Что-то огромное, красное, кровавое стояло надо мною и беззубо смеялось.
— Это красный смех. Когда земля сходит с ума, она начинает так смеяться. Ты ведь знаешь, земля сошла с ума. На ней нет ни цветов, ни песен, она стала круглая, гладкая и красная, как голова, с которой содрали кожу. Ты видишь ее?
— Да, вижу. Она смеется.
— Посмотри, что делаете у нее с мозгом. Он красный, как кровавая каша, и запутался.
— Она кричит.
— Ей больно. У нее нет ни цветов, ни песен. Теперь давай я лягу на тебя.
— Мне тяжело, мне страшно.
— Мы, мертвые, ложимся на живых. Тепло тебе?
— Тепло.
— Хорошо тебе?
— Я умираю.
— Проснись и крикни. Проснись и крикни. Я ухожу…

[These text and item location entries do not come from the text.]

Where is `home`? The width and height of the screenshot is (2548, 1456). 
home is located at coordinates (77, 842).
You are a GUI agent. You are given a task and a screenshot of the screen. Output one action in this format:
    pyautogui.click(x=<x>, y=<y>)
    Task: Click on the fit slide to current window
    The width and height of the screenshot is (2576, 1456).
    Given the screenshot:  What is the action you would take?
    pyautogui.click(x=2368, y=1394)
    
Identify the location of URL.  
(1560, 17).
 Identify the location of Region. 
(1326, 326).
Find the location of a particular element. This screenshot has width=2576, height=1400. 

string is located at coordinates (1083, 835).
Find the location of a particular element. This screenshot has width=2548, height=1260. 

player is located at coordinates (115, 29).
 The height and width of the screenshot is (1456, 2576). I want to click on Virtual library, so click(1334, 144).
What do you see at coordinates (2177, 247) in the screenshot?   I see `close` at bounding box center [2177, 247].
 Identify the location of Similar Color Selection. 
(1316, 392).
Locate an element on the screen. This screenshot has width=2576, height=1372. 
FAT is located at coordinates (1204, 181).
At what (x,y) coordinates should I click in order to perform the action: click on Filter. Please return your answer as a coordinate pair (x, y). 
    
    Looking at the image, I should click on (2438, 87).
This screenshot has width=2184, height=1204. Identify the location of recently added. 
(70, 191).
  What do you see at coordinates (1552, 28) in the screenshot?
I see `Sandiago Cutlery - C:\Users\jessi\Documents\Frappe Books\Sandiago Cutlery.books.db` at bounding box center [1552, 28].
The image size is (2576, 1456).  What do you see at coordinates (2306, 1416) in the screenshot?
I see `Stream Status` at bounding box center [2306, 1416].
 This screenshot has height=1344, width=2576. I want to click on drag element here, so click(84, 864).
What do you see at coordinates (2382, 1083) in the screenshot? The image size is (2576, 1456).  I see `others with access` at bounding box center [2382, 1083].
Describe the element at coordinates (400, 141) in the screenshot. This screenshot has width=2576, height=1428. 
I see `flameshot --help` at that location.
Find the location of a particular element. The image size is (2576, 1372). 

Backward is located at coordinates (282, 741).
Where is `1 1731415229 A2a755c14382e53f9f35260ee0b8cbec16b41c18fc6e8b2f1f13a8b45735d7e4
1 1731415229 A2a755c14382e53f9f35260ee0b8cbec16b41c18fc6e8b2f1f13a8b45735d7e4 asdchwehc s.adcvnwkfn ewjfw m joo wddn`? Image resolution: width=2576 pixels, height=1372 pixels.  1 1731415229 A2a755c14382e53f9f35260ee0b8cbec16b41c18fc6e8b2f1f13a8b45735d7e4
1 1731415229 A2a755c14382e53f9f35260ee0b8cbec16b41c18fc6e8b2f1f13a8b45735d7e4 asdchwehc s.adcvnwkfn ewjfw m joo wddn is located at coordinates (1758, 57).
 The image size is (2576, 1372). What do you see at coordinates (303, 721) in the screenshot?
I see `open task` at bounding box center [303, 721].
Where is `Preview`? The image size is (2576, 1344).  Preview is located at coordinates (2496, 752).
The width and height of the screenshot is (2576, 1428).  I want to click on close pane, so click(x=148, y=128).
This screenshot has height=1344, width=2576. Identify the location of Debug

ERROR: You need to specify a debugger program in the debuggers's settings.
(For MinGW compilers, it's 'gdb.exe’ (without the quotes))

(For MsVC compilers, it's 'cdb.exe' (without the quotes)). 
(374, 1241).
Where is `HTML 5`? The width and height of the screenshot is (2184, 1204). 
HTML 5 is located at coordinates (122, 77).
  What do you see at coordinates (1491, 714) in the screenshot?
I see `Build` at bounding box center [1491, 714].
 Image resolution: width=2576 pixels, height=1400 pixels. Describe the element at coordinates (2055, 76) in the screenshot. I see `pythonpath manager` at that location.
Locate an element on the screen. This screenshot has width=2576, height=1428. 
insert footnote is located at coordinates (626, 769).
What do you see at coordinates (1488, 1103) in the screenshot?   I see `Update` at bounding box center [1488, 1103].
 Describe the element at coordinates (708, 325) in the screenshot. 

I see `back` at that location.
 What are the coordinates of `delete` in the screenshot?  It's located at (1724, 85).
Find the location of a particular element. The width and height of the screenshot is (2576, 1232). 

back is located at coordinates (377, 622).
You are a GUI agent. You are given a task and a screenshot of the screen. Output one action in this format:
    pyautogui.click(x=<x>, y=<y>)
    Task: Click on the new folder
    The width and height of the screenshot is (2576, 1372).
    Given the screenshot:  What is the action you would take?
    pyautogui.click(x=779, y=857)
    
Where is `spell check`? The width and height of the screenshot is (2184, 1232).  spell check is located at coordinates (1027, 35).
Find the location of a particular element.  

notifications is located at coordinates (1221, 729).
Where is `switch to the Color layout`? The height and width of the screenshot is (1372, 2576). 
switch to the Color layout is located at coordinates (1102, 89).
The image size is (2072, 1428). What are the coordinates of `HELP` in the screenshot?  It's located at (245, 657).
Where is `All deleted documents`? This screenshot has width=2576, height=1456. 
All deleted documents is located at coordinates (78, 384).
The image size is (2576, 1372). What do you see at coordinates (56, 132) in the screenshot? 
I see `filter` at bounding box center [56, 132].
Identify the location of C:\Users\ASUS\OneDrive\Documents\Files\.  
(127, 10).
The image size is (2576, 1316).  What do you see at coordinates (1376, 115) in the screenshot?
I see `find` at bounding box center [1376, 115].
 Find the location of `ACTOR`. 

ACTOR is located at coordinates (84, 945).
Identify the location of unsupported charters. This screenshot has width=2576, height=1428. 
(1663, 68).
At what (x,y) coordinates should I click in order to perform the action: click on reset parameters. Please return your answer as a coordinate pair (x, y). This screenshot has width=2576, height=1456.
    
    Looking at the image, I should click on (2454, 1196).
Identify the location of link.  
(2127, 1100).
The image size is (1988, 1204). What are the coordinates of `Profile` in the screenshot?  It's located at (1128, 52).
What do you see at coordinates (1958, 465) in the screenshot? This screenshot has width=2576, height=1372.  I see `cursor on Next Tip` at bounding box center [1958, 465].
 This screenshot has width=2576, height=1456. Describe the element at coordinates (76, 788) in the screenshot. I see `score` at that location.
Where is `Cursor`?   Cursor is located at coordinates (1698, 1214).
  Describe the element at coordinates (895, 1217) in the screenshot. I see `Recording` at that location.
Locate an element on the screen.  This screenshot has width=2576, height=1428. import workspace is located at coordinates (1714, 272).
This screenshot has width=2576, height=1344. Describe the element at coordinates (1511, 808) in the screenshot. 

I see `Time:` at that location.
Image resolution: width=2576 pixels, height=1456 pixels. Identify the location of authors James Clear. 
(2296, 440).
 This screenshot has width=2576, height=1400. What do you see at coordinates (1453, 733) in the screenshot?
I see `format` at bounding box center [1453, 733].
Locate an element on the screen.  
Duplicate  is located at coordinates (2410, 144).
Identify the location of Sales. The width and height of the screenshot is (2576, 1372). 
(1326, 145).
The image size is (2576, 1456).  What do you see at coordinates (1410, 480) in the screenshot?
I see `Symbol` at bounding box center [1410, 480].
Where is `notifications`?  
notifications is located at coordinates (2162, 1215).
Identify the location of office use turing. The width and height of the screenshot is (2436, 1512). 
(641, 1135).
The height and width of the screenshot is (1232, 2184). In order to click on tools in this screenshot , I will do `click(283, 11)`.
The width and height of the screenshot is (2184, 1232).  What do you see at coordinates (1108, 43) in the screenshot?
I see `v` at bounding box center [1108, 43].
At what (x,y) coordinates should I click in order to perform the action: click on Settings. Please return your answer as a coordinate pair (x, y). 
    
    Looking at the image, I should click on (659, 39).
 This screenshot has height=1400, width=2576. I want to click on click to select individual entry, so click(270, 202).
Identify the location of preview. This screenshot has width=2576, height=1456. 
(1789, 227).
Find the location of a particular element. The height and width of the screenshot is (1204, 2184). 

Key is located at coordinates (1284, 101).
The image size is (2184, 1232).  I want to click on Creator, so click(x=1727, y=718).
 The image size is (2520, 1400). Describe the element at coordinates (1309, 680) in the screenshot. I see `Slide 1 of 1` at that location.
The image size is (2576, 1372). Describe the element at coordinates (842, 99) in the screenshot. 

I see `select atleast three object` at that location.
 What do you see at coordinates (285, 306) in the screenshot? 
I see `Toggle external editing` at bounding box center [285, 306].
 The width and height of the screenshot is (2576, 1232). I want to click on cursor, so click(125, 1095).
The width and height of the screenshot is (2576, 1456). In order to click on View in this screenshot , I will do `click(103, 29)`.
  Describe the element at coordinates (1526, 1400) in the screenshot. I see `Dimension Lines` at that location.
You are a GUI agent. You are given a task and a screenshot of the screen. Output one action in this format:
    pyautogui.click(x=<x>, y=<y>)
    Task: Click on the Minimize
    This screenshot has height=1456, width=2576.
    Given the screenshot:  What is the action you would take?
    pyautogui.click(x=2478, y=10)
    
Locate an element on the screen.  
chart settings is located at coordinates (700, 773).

…уже восьмой день продолжается сражение. Оно началось в прошлую пятницу, и прошли суббота, воскресенье, понедельник, вторник, среда, четверг, и вновь наступила пятница и прошла — а оно все продолжается. Обе армии, сотни тысяч людей стоят друг против друга, не отступая, непрерывно посылают разрывные грохочущие снаряды; и каждую минуту живые люди превращаются в трупы. От грохота, от непрерывного колебания воздуха дрогнуло само небо и собрало над головой их черные тучи и грозу а они стоят друг против друга, не отступая, и убивают. Если человек не поспит трое суток, он становится болен и плохо помнит, а они не спят уже неделю, и они все сумасшедшие. От этого им не больно, от этого они не отступают и будут драться, пока не перебьют всех. Сообщают, что у некоторых частей не хватило снарядов и там люди дрались камнями, руками, грызлись, как собаки. Если остатки этих людей вернутся домой, у них будут клыки, как у волков, — но они не вернутся: они сошли с ума и перебьют всех. Они сошли с ума. В голове их все перевернулось, и они ничего не понимают: если их резко и быстро. повернуть, они начинают стрелять в своих, думая, что бьют неприятеля.
Странные слухи… Странные слухи, которые передают шепотом, бледнея от ужаса и диких предчувствий. Брат, брат, слушай, что рассказывают о красном смехе! Будто бы появились призрачные отряды, полчища теней, во всем подобных живым. По ночам, когда обезумевшие люди на минуту забываются сном, или в разгаре дневного боя, когда самый ясный день становится призраком, они являются внезапно и стреляют из призрачных пушек, наполняя воздух призрачным гулом, и люди, живые, но безумные люди, пораженные внезапностью, бьются насмерть против призрачного врага, сходят с ума от ужаса, седеют мгновенно и умирают. Призраки исчезают внезапно, как появились, и наступает тишина, а на земле валяются новые изуродованные трупы — кто их убил? Ты знаешь, брат: кто их убил?
Когда после двух сражений наступает затишье и враги далеко, вдруг, темною ночью, раздается одинокий испуганный выстрел. И все вскакивают, и все стреляют в темноту, и стреляют долго, целыми часами в безмолвную, безответную темноту. Кого видят они там? Кто, страшный, являет им свой молчаливый образ, дышащий ужасом и безумием? Ты знаешь, брат, и я знаю, а люди еще не знают, но уже чувствуют они и спрашивают, бледнея: отчего так много сумасшедших — ведь прежде никогда не было так много сумасшедших?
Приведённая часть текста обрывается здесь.